▶ [Task] A partial copy is required: transcribe exactly the lines from the one containing "The image size" through the last line below, without any pictures.

[Stored data]
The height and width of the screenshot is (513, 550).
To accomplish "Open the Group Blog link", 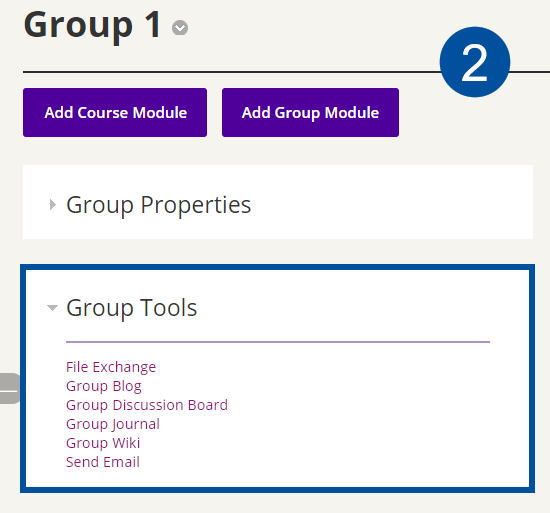I will point(104,386).
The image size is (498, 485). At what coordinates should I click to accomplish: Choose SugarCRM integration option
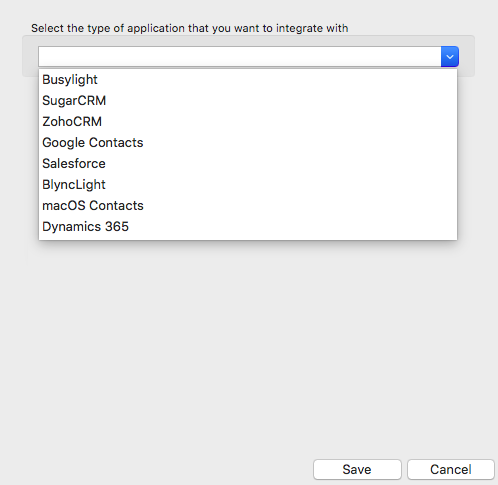pos(248,101)
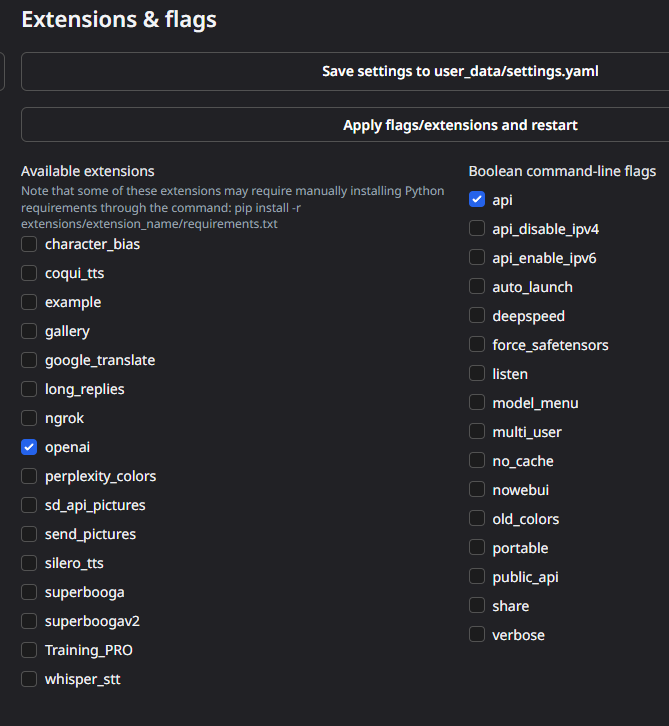Enable sd_api_pictures extension checkbox

[x=29, y=505]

▶ [Solution below]
The image size is (498, 485). At what coordinates should I click to accomplish: Choose SugarCRM integration option
pos(248,101)
Enable sd_api_pictures extension checkbox

[x=29, y=505]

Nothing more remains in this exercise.